Es ist heutzutage eher selten, dass Literatur fern des Unterhaltungssegments große Stars hervorbringt. Zu den besonderen Ausnahmen gehört die im Nordwesten Irlands geborene Sally Rooney. Jeder ihrer Romane verkaufte sich weit über eine Million mal, sie wurde bisher in rund 50 Sprachen übersetzt. Ihre Neuerscheinungen (wie zuletzt »Intermezzo«) werden on- wie offline bereits viele Monate im Voraus zelebriert. Und sie ist nicht die einzige irische Autorin mit internationalem Ruhm: Autorinnen wie Megan Nolan, Naoise Dolan, Claire Keegan oder Louise Kennedy feiern ebenfalls weltweit Erfolge. 2023 wurde Paul Lynch für seinen Roman »Das Lied des Propheten« mit dem renommierten Booker Prize ausgezeichnet – in einem Jahr, in dem gleich vier der 13 Nominierten aus Irland stammten.

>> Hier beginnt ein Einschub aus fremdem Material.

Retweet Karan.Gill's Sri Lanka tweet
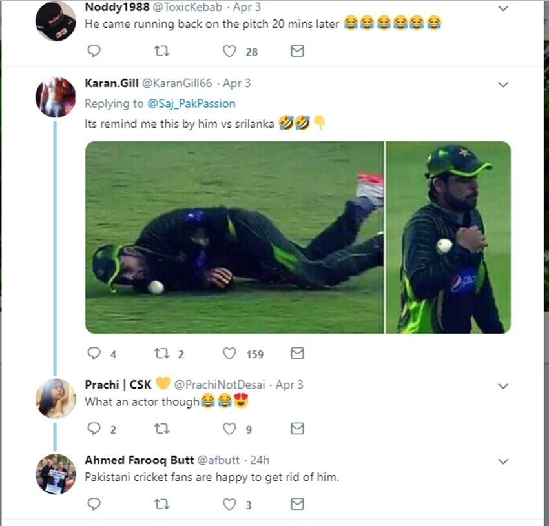The width and height of the screenshot is (549, 526). tap(162, 353)
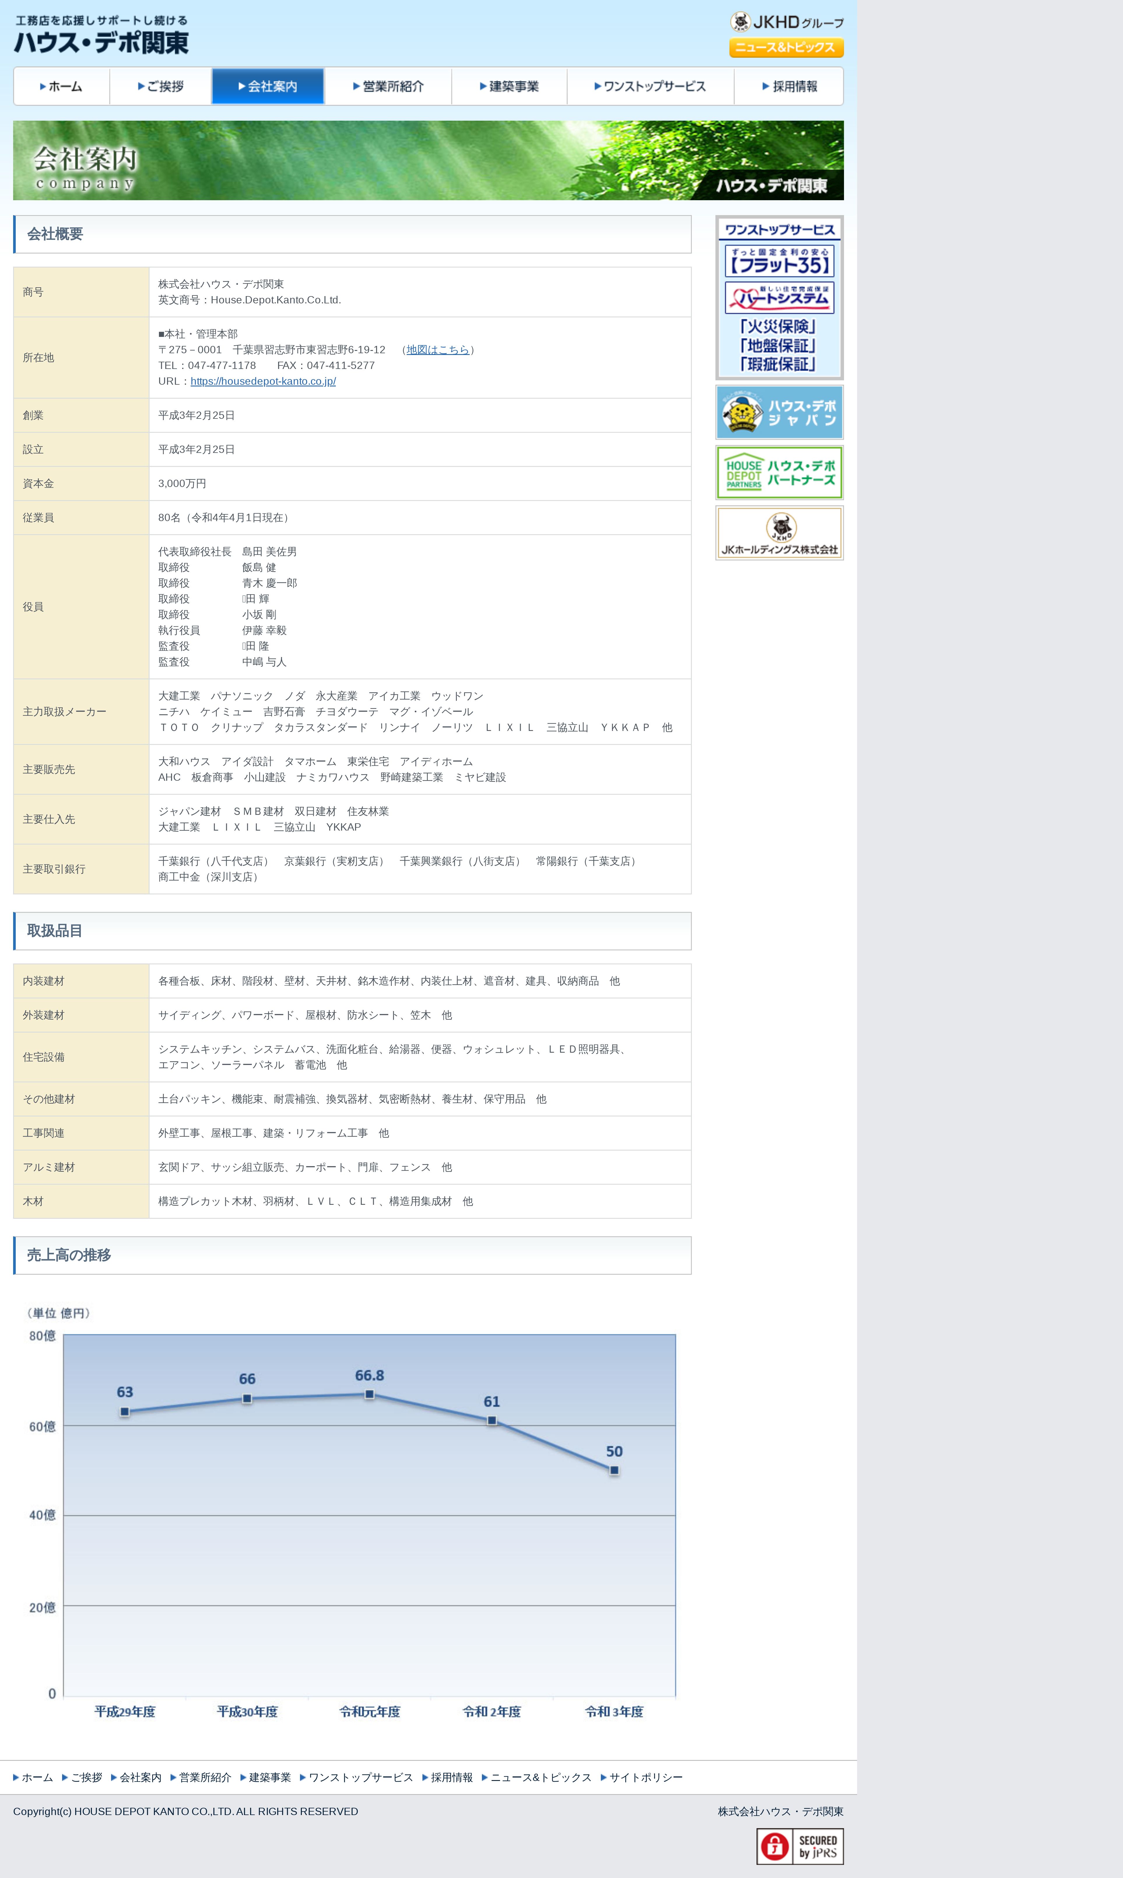Open 採用情報 navigation tab
The height and width of the screenshot is (1878, 1123).
point(789,86)
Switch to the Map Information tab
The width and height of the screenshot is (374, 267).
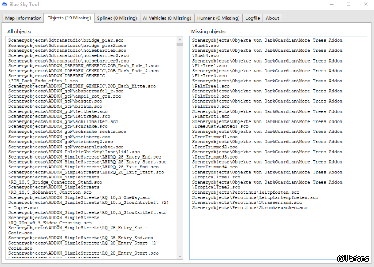click(x=23, y=18)
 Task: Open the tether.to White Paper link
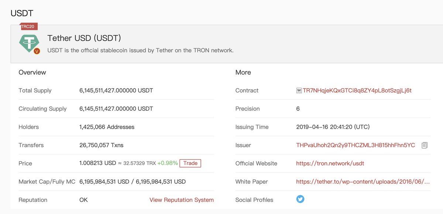[363, 182]
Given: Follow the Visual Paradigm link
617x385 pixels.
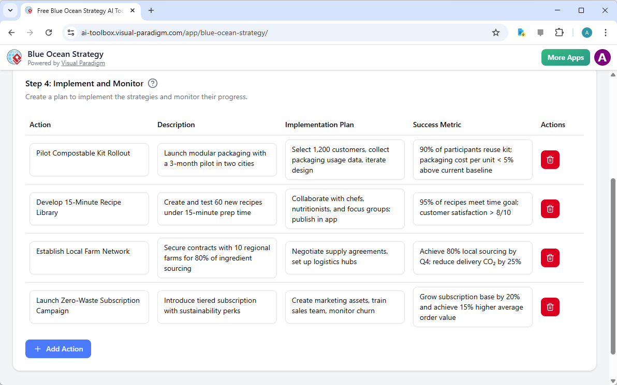Looking at the screenshot, I should click(83, 63).

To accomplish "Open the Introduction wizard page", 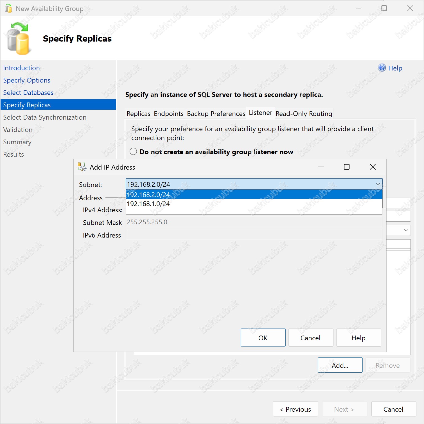I will (x=21, y=68).
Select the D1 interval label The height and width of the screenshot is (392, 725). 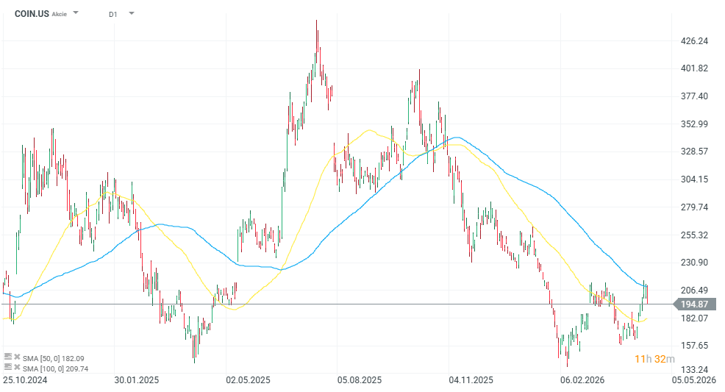(113, 14)
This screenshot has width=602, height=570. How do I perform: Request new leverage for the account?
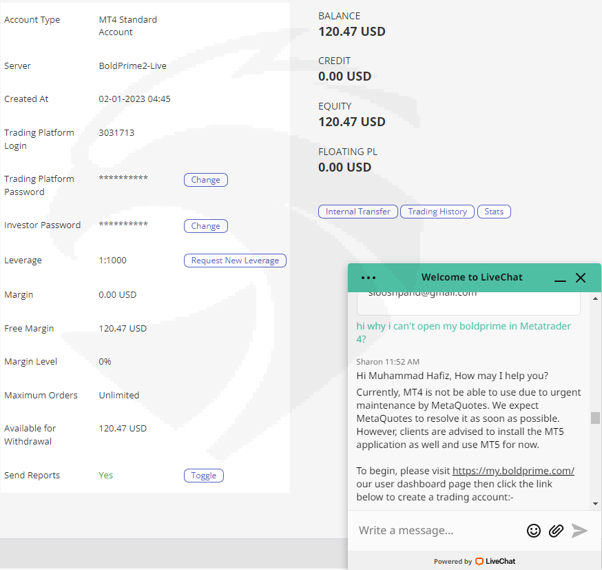235,261
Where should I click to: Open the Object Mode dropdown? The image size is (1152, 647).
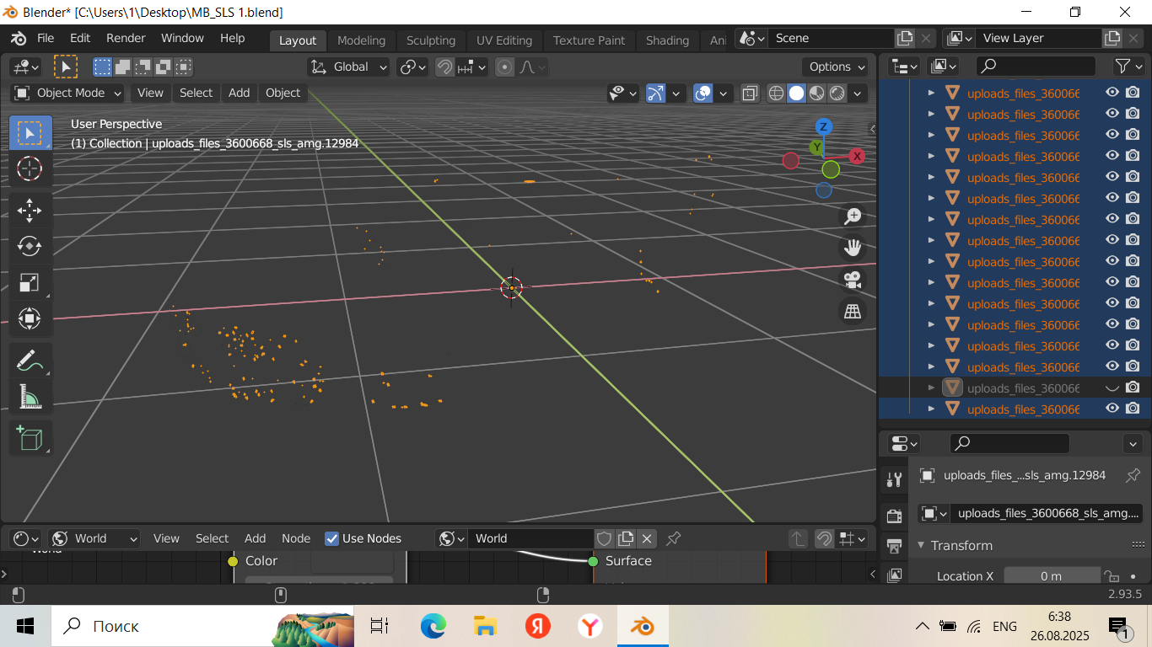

Dabei ächzt die Buchbranche eigentlich: Die Zahl der Leserinnen geht zurück, das Papier wird teurer, Druckereien schließen hierzulande, es kommt wiederholt zu Lieferengpässen. Und auch wenn dank BookTok jüngere Generationen das Lesen wieder für sich entdeckt haben, ist der Umsatz in Deutschland weiter rückläufig. Im Jahr 2024 lag er laut Zahlen des Börsenvereins des Deutschen Buchhandels zwar bei 9,88 Milliarden Euro und somit höher als im Jahr 2020, als 9,3 Milliarden Euro umgesetzt wurden; inflationsbereinigt ist der Wert aber geschrumpft. In der Buchbranche wird gerne geklagt, aber dieses Jahr ist der Frust angesichts gravierender Lieferengpässe besonders groß.

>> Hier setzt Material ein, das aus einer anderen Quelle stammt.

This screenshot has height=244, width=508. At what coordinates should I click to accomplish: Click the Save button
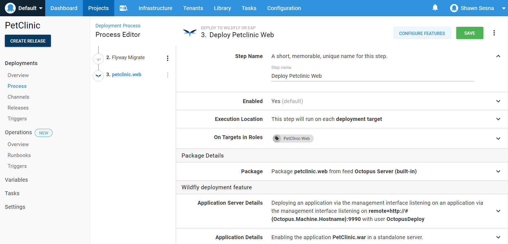[470, 33]
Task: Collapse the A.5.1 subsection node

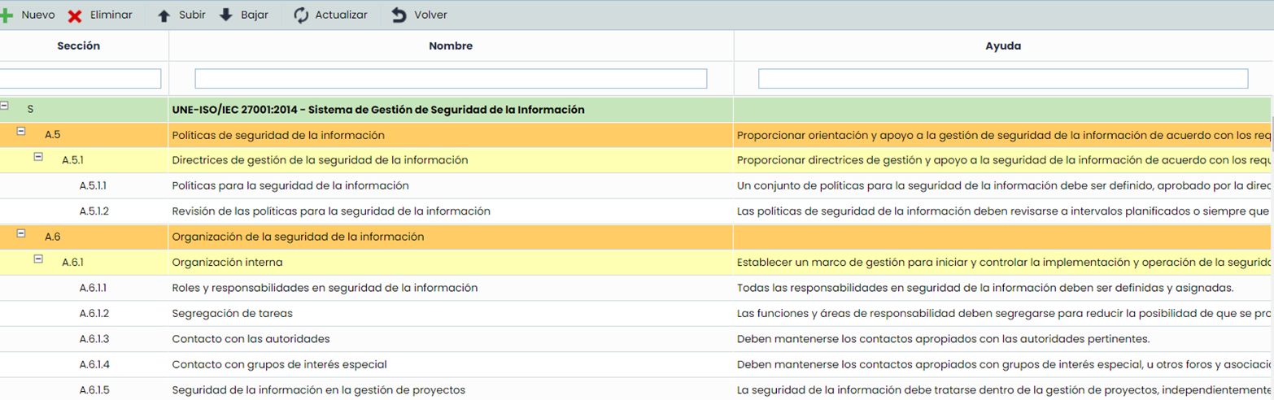Action: pos(38,157)
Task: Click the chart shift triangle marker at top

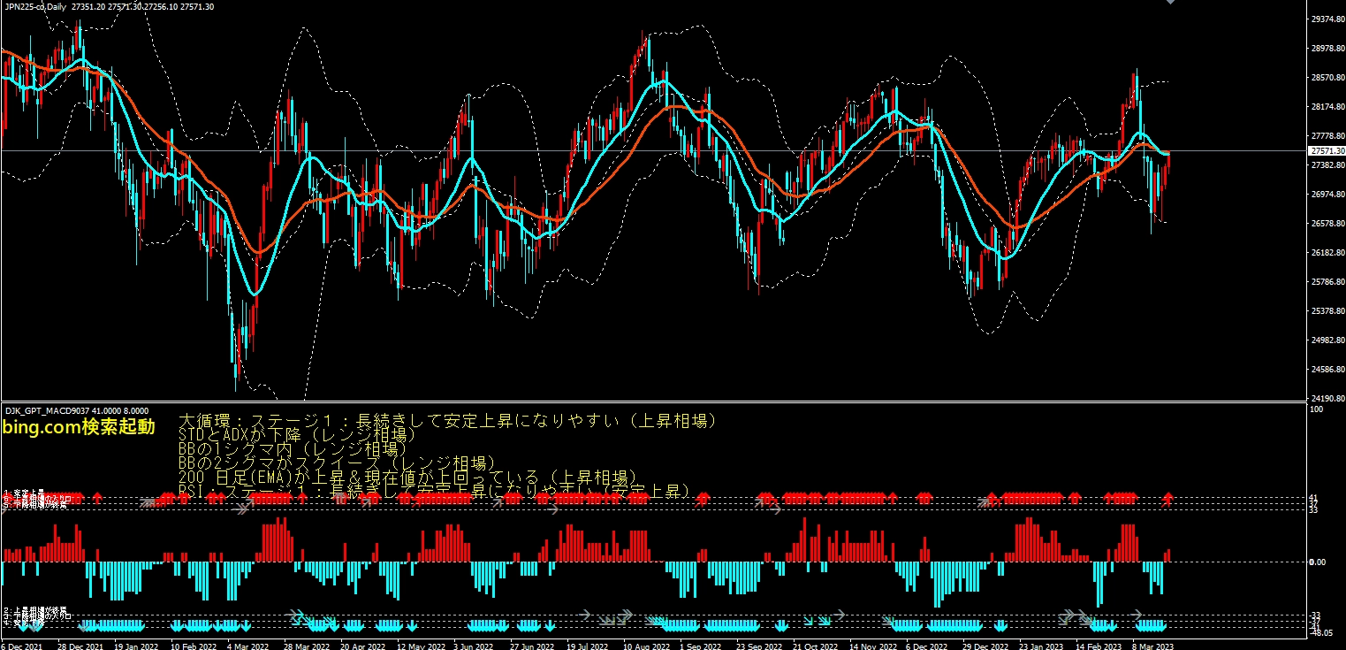Action: (x=1196, y=3)
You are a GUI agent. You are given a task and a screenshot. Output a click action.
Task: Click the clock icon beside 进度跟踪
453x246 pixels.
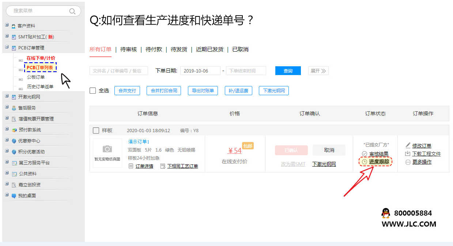[364, 162]

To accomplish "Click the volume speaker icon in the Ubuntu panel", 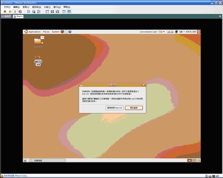I will click(x=181, y=32).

Künstlergrundeinkommen wird dauerhaft eingeführt
Wieso also floriert die Literatur ausgerechnet in dem kleinen Irland? »We all read like hell!«, heißt es 2024 in einem Artikel im Guardian. Dass in dem Fünf-Millionen-Einwohner-Land so viele Menschen lesen und es so viele herausragende Autorinnen hervorbringt, hat einen konkreten Grund: angemessene Kulturförderung. Die Einführung in die Welt der Bücher fängt dabei früh an: Seit 2024 bekommen Erstklässlerinnen zur Einschulung »My Little Library Bag«, eine Tasche mit Büchern und Büchereiausweis. Freiberufliche Künstlerinnen werden bis zu einem Einkommen von 50.000 Euro von der Steuer befreit. Es gibt Förderungsprogramme und Stipendien für den Nachwuchs, dazu die staatliche Organisation Literature Ireland, die irische Literatur im Ausland promotet und Übersetzungen fördert, und seit 1996 mit dem mit 100.000 Euro dotierten (internationalen) Dublin Literary Award außerdem einen der höchstdotierten Literaturpreise der Welt.
Zu diesen Subventionen und Förderungen kommt jetzt noch das bedingungslose Künstlergrundeinkommen hinzu, das Basic Income for the Arts, das ab September 2026 dauerhaft eingeführt wird, wie der irische Kultusminister Patrick O’Donovan Anfang November verkündete. »Kunst« wird dabei definiert als »jede kreative oder interpretative Ausdrucksform (ob traditionell oder zeitgenössisch) in jeglicher Form, insbesondere bildende Kunst, Theater, Literatur, Musik, Tanz, Oper, Film, Zirkus und Architektur«.